PROBLEM DETAILS
Every line below that has the string "number" needs to be copied.

Stored entries:

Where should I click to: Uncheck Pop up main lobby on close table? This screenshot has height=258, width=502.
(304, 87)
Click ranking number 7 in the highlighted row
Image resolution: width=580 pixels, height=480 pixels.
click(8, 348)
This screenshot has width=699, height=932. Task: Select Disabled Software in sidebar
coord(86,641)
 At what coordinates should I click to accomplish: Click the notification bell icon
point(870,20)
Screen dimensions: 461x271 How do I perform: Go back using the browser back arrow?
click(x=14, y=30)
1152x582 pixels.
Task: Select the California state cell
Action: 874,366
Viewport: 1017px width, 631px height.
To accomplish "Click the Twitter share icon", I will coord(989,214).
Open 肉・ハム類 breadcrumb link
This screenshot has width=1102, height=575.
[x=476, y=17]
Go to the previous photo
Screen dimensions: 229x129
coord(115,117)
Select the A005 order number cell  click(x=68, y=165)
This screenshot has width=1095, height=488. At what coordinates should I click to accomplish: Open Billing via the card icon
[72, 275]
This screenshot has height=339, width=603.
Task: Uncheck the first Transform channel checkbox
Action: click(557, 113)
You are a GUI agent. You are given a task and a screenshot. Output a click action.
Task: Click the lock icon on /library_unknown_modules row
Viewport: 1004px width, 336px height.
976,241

SOLUTION
Click ranking number 7 in the highlighted row
Select the A005 order number cell  click(x=68, y=165)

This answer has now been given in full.